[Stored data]

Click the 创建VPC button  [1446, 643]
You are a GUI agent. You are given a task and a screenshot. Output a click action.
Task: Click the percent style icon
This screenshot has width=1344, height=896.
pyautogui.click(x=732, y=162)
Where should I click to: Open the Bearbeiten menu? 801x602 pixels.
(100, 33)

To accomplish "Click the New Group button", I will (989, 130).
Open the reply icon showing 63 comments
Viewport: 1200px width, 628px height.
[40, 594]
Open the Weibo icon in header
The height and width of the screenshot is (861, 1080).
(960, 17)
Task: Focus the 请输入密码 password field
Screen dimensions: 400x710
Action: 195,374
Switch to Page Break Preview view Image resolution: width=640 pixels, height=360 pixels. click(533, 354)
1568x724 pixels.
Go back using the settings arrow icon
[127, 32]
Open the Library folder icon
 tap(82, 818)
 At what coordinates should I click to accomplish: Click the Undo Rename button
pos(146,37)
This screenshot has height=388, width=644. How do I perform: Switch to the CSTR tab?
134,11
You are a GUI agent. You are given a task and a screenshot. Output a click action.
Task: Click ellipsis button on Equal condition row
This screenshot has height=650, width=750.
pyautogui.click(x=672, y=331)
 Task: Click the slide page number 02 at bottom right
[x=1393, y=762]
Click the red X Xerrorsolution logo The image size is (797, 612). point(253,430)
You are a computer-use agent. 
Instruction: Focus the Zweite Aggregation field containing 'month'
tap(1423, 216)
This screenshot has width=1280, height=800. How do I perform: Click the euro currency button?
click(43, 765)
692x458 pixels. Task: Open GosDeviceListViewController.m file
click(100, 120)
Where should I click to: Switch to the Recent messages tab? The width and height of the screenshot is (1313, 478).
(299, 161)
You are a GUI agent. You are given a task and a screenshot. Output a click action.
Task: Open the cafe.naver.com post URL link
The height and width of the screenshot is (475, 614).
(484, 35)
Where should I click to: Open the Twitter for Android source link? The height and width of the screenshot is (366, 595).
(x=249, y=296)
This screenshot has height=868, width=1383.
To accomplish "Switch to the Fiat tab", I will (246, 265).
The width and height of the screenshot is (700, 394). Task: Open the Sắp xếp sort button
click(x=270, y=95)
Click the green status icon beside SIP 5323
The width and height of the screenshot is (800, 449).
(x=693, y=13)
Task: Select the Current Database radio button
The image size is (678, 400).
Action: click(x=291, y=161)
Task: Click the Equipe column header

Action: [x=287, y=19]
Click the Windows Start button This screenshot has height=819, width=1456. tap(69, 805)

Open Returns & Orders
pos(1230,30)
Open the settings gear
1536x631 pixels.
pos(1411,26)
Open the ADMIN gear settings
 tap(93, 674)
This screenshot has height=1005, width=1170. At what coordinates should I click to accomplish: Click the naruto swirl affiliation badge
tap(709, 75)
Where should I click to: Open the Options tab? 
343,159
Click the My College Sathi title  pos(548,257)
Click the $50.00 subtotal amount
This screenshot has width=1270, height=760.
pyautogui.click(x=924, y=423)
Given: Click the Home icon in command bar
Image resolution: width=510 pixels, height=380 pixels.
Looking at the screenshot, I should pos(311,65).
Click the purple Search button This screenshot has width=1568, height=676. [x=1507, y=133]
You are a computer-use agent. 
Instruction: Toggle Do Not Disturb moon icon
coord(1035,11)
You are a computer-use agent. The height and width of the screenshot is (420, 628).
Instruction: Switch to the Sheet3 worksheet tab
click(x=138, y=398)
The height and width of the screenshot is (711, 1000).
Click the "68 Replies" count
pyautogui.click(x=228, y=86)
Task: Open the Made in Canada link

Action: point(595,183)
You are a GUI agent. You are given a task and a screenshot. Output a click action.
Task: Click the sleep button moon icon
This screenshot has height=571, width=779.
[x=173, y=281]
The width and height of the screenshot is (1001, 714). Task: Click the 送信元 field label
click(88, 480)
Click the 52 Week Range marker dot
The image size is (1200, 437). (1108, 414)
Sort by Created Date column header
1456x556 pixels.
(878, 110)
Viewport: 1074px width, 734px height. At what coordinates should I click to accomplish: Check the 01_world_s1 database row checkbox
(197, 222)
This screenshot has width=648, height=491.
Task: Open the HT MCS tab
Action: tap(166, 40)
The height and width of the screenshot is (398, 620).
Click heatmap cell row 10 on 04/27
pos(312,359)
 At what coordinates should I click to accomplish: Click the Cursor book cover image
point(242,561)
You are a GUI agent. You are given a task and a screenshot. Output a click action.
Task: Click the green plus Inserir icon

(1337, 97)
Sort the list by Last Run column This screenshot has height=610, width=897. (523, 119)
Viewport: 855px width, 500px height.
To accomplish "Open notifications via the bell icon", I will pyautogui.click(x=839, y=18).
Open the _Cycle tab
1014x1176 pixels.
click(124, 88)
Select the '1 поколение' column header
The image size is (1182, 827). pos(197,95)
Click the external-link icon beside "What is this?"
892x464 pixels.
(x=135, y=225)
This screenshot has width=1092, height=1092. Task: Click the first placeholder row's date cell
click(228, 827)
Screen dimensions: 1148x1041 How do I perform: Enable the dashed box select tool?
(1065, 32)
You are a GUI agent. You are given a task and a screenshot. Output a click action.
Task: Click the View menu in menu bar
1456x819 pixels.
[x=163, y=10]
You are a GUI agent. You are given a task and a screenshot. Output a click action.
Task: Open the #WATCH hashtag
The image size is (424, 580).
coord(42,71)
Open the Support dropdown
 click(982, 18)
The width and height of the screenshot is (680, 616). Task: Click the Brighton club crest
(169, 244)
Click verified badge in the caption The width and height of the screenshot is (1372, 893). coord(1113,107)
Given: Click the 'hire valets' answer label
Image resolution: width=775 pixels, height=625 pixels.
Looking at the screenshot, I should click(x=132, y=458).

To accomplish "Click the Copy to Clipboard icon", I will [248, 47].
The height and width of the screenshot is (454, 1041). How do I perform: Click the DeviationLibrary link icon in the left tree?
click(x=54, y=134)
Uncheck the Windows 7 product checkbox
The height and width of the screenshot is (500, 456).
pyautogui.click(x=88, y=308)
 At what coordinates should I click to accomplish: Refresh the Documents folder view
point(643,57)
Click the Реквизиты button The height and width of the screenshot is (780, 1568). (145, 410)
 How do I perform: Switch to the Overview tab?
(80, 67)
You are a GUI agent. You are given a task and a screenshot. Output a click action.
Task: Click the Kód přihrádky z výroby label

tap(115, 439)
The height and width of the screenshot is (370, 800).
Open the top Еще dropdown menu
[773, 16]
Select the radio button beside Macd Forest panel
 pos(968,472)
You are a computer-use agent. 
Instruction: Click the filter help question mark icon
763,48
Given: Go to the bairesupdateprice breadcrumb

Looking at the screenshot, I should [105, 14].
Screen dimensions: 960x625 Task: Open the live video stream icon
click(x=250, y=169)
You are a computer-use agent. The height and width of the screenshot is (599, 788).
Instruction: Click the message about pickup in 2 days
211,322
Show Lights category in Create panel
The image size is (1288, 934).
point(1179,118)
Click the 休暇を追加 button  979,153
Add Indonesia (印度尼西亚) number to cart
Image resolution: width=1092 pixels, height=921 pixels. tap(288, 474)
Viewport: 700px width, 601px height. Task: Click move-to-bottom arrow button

**EXERCISE DESCRIPTION**
Write the entries above out again, verbatim.

**TASK RESULT**
Click the 创建VPC button  [1446, 643]
You are a GUI agent. You are given a task and a screenshot. Output a click action.
Task: Click the percent style icon
This screenshot has width=1344, height=896.
pyautogui.click(x=732, y=162)
Where should I click to: Open the Bearbeiten menu? 801x602 pixels.
(100, 33)

To accomplish "Click the New Group button", I will (989, 130).
Open the reply icon showing 63 comments
Viewport: 1200px width, 628px height.
[40, 594]
Open the Weibo icon in header
The height and width of the screenshot is (861, 1080).
(960, 17)
Task: Focus the 请输入密码 password field
Screen dimensions: 400x710
Action: 195,374
Switch to Page Break Preview view Image resolution: width=640 pixels, height=360 pixels. click(533, 354)
1568x724 pixels.
Go back using the settings arrow icon
[127, 32]
Open the Library folder icon
 tap(82, 818)
 At what coordinates should I click to accomplish: Click the Undo Rename button
pos(146,37)
This screenshot has height=388, width=644. How do I perform: Switch to the CSTR tab?
134,11
You are a GUI agent. You are given a task and a screenshot. Output a click action.
Task: Click ellipsis button on Equal condition row
This screenshot has height=650, width=750.
pyautogui.click(x=672, y=331)
 Task: Click the slide page number 02 at bottom right
[x=1393, y=762]
Click the red X Xerrorsolution logo The image size is (797, 612). point(253,430)
You are a computer-use agent. 
Instruction: Focus the Zweite Aggregation field containing 'month'
tap(1423, 216)
This screenshot has width=1280, height=800. How do I perform: Click the euro currency button?
click(43, 765)
692x458 pixels. Task: Open GosDeviceListViewController.m file
click(100, 120)
Where should I click to: Switch to the Recent messages tab? The width and height of the screenshot is (1313, 478).
(299, 161)
You are a GUI agent. You are given a task and a screenshot. Output a click action.
Task: Open the cafe.naver.com post URL link
The height and width of the screenshot is (475, 614).
(484, 35)
Where should I click to: Open the Twitter for Android source link? The height and width of the screenshot is (366, 595).
(x=249, y=296)
This screenshot has height=868, width=1383.
To accomplish "Switch to the Fiat tab", I will (246, 265).
The width and height of the screenshot is (700, 394). Task: Open the Sắp xếp sort button
click(x=270, y=95)
Click the green status icon beside SIP 5323
The width and height of the screenshot is (800, 449).
(x=693, y=13)
Task: Select the Current Database radio button
The image size is (678, 400).
Action: click(x=291, y=161)
Task: Click the Equipe column header

Action: [x=287, y=19]
Click the Windows Start button This screenshot has height=819, width=1456. tap(69, 805)

Open Returns & Orders
pos(1230,30)
Open the settings gear
1536x631 pixels.
pos(1411,26)
Open the ADMIN gear settings
 tap(93, 674)
This screenshot has height=1005, width=1170. At what coordinates should I click to accomplish: Click the naruto swirl affiliation badge
tap(709, 75)
Where should I click to: Open the Options tab? 
343,159
Click the My College Sathi title  pos(548,257)
Click the $50.00 subtotal amount
This screenshot has width=1270, height=760.
pyautogui.click(x=924, y=423)
Given: Click the Home icon in command bar
Image resolution: width=510 pixels, height=380 pixels.
Looking at the screenshot, I should pos(311,65).
Click the purple Search button This screenshot has width=1568, height=676. [x=1507, y=133]
You are a computer-use agent. 
Instruction: Toggle Do Not Disturb moon icon
coord(1035,11)
You are a computer-use agent. The height and width of the screenshot is (420, 628).
Instruction: Switch to the Sheet3 worksheet tab
click(x=138, y=398)
The height and width of the screenshot is (711, 1000).
Click the "68 Replies" count
pyautogui.click(x=228, y=86)
Task: Open the Made in Canada link

Action: point(595,183)
You are a GUI agent. You are given a task and a screenshot. Output a click action.
Task: Click the sleep button moon icon
This screenshot has height=571, width=779.
[x=173, y=281]
The width and height of the screenshot is (1001, 714). Task: Click the 送信元 field label
click(88, 480)
Click the 52 Week Range marker dot
The image size is (1200, 437). (1108, 414)
Sort by Created Date column header
1456x556 pixels.
(878, 110)
Viewport: 1074px width, 734px height. At what coordinates should I click to accomplish: Check the 01_world_s1 database row checkbox
(197, 222)
This screenshot has width=648, height=491.
Task: Open the HT MCS tab
Action: tap(166, 40)
The height and width of the screenshot is (398, 620).
Click heatmap cell row 10 on 04/27
pos(312,359)
 At what coordinates should I click to accomplish: Click the Cursor book cover image
point(242,561)
You are a GUI agent. You are given a task and a screenshot. Output a click action.
Task: Click the green plus Inserir icon

(1337, 97)
Sort the list by Last Run column This screenshot has height=610, width=897. (523, 119)
Viewport: 855px width, 500px height.
To accomplish "Open notifications via the bell icon", I will pyautogui.click(x=839, y=18).
Open the _Cycle tab
1014x1176 pixels.
click(124, 88)
Select the '1 поколение' column header
The image size is (1182, 827). pos(197,95)
Click the external-link icon beside "What is this?"
892x464 pixels.
(x=135, y=225)
This screenshot has width=1092, height=1092. Task: Click the first placeholder row's date cell
click(228, 827)
Screen dimensions: 1148x1041 How do I perform: Enable the dashed box select tool?
(1065, 32)
You are a GUI agent. You are given a task and a screenshot. Output a click action.
Task: Click the View menu in menu bar
1456x819 pixels.
[x=163, y=10]
You are a GUI agent. You are given a task and a screenshot. Output a click action.
Task: Open the #WATCH hashtag
The image size is (424, 580).
coord(42,71)
Open the Support dropdown
 click(982, 18)
The width and height of the screenshot is (680, 616). Task: Click the Brighton club crest
(169, 244)
Click verified badge in the caption The width and height of the screenshot is (1372, 893). coord(1113,107)
Given: Click the 'hire valets' answer label
Image resolution: width=775 pixels, height=625 pixels.
Looking at the screenshot, I should click(x=132, y=458).

To accomplish "Click the Copy to Clipboard icon", I will [248, 47].
The height and width of the screenshot is (454, 1041). How do I perform: Click the DeviationLibrary link icon in the left tree?
click(x=54, y=134)
Uncheck the Windows 7 product checkbox
The height and width of the screenshot is (500, 456).
pyautogui.click(x=88, y=308)
 At what coordinates should I click to accomplish: Refresh the Documents folder view
point(643,57)
Click the Реквизиты button The height and width of the screenshot is (780, 1568). (145, 410)
 How do I perform: Switch to the Overview tab?
(80, 67)
You are a GUI agent. You are given a task and a screenshot. Output a click action.
Task: Click the Kód přihrádky z výroby label

tap(115, 439)
The height and width of the screenshot is (370, 800).
Open the top Еще dropdown menu
[773, 16]
Select the radio button beside Macd Forest panel
 pos(968,472)
You are a computer-use agent. 
Instruction: Click the filter help question mark icon
763,48
Given: Go to the bairesupdateprice breadcrumb

Looking at the screenshot, I should [105, 14].
Screen dimensions: 960x625 Task: Open the live video stream icon
click(x=250, y=169)
You are a computer-use agent. The height and width of the screenshot is (599, 788).
Instruction: Click the message about pickup in 2 days
211,322
Show Lights category in Create panel
The image size is (1288, 934).
point(1179,118)
Click the 休暇を追加 button  979,153
Add Indonesia (印度尼西亚) number to cart
Image resolution: width=1092 pixels, height=921 pixels. tap(288, 474)
Viewport: 700px width, 601px height. Task: Click move-to-bottom arrow button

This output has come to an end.